In tutto il romanzo di Camus pervade un senso di inadeguatezza, estraneità, ma ci sono anche elementi che richiamano all’esistenzialismo (sebbene l’autore francese non lo associò mai a questo genere). Ozon è un maestro nel mettere in scena le emozioni umane, come già aveva fatto in alcuni suoi precedenti lavori. Come in Frantz, il cineasta predilige il bianco e nero per azzerare le emozioni e permettere al pubblico di immergersi meglio nell’essenza della sua storia, giudicando i personaggi tramite i loro gesti e il linguaggio del corpo. L’Étranger è un film basato sulla forma estetica: ci sono scene piuttosto statiche, dove gli sguardi persi nel vuoto di Meursault sembrano non comunicare nulla. Eppure dicono tanto: il protagonista è impassibile davanti a tutto ciò che lo circonda. Perfino quando Marie – la donna che lui crede di amara – gli chiede più volte se è innamorato di lui ed è lei e proporgli di sposarla. Ozon adatta il classico di Camus con eleganza e con rispetto. L’uso del bianco e nero è anche un espediente per meglio mostrare un periodo storico in cui Oriente e Occidente sono in forte opposizione: gli arabi algerini sono visti come indigeni (a loro è vietato, ad esempio, entrare al cinema o sedersi ai tavoli dei ristoranti), mentre i bianchi sono civili e padroni.

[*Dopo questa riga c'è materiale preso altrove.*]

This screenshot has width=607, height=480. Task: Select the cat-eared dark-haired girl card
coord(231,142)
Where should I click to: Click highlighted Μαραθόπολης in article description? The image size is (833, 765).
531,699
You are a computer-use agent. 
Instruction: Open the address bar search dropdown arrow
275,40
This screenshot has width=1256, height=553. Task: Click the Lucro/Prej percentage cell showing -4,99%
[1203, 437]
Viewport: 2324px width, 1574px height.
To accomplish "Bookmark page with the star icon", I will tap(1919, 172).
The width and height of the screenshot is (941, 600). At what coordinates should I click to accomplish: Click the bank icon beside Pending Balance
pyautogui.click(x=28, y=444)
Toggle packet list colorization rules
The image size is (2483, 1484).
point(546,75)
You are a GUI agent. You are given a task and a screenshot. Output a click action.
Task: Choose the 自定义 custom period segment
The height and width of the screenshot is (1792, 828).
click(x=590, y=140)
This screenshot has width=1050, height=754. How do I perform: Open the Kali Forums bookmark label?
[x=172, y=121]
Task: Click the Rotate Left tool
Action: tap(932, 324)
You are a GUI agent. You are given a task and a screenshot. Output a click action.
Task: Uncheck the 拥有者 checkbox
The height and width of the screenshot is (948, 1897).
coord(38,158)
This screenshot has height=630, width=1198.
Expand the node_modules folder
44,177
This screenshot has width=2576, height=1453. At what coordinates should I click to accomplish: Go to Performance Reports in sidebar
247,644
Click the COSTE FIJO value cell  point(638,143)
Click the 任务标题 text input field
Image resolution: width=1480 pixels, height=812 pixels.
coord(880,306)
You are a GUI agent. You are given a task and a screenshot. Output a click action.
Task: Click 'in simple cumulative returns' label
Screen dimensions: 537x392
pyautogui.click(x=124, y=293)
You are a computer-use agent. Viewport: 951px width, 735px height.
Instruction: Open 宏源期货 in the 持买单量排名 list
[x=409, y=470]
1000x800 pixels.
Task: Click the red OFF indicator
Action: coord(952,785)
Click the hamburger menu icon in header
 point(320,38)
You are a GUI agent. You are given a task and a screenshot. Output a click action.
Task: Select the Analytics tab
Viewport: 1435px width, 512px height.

Sullo sfondo, Meursault osserva questa variopinta umanità nel silenzio, affacciato dal suo balcone di casa o per strada. Senza fare mai nulla. Rimane indifferente di fronte a ciò che vede e agli occhi altrui sembra sia incapace di provare qualunque emozione, perfino la più basilare. Come piangere al funerale della propria madre. La sua indifferenza è visibile anche durante il processo che dovrà affrontare per quell’omicidio commesso per caso. Un atto criminoso a cui nessuno sembra trovare una spiegazione, neanche lo stesso protagonista. Il tutto è interpretato molto bene da Benjamin Voisin: bello, ma dotato di uno sguardo glaciale che lo rendono “lo straniero” perfetto.
L’Étranger: valutazione e conclusione

Chi è davvero Lo Straniero del romanzo di Albert Camus? Ozon lo spiega durante il film, e la tensione diventa palpabile nella seconda parte della storia, in cui il protagonista deve affrontare il processo per omicidio. Meursault si sente straniero nella sua stessa terra poiché si discosta da quei valori morali del suo tempo. Ozon, ancora una volta, lascia lo spettatore a porsi domande sulla condizione umana e lo fa attraverso uno dei romanzi più complessi della letteratura europea. Usando sempre una certa eleganza e affidandosi a una regia che riesce a cogliere alla perfezione lo sguardo impassibile di Meursault.